### TASK BRIEF
Update the records below by replacing "suggestions" with "recommendations", leaving everything else unchanged. Omit the pictures from your answer.

### INFORMATION GIVEN

************

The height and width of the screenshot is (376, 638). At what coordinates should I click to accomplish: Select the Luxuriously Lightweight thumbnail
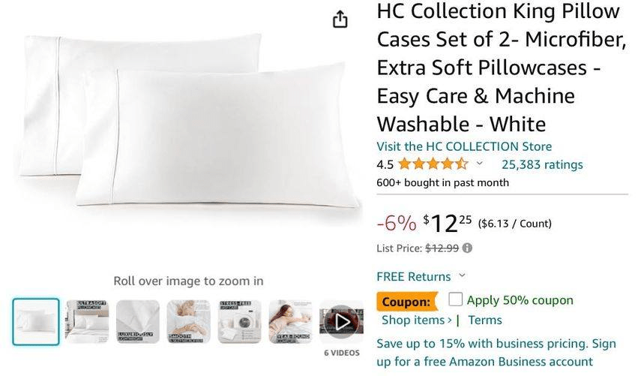pyautogui.click(x=138, y=322)
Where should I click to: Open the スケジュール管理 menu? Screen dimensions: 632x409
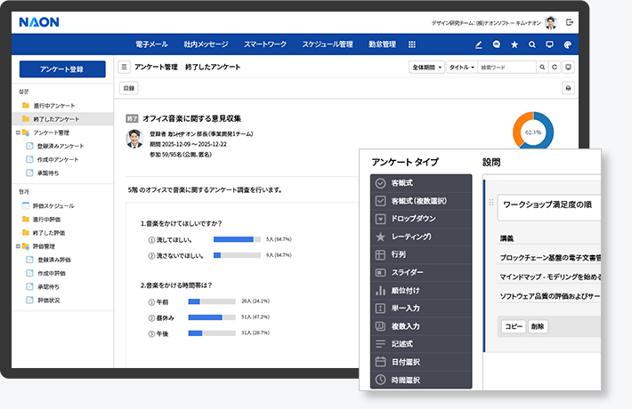327,44
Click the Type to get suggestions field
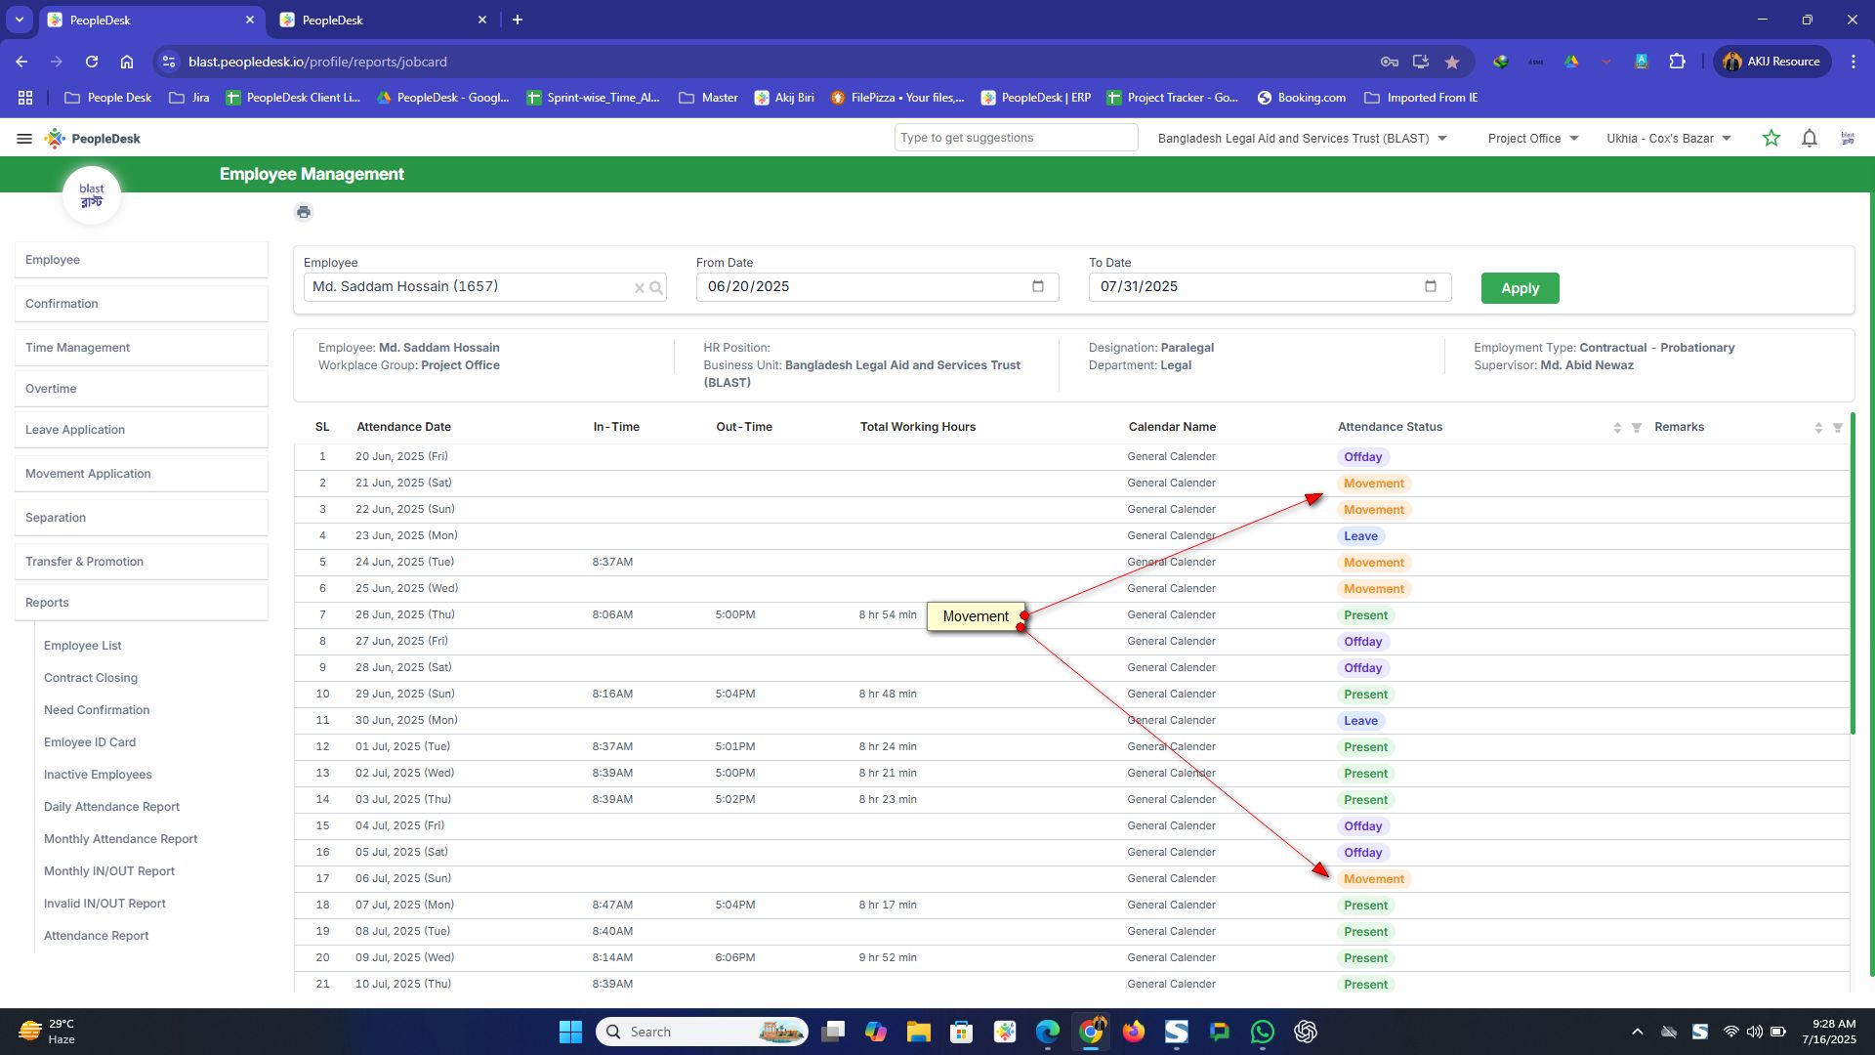Screen dimensions: 1875x1055 (x=1016, y=138)
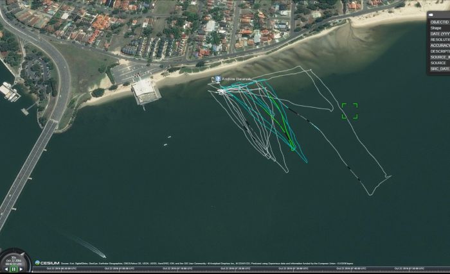Screen dimensions: 450x274
Task: Click the Shape row in info panel
Action: pos(440,28)
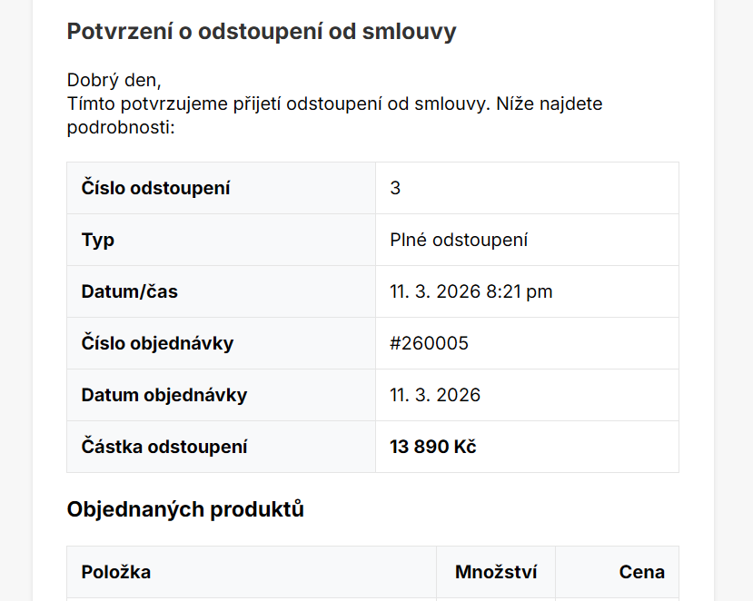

************

### FULL RESPONSE
The height and width of the screenshot is (376, 638). At what coordinates should I click to accomplish: Select the Luxuriously Lightweight thumbnail
pyautogui.click(x=138, y=322)
Where should I click to: Open the スケジュール管理 menu? Screen dimensions: 632x409
327,44
Click the Type to get recommendations field
Screen dimensions: 1875x1055 (x=1016, y=138)
Screen dimensions: 450x274
Task: Click the Shape row in info panel
Action: pos(440,28)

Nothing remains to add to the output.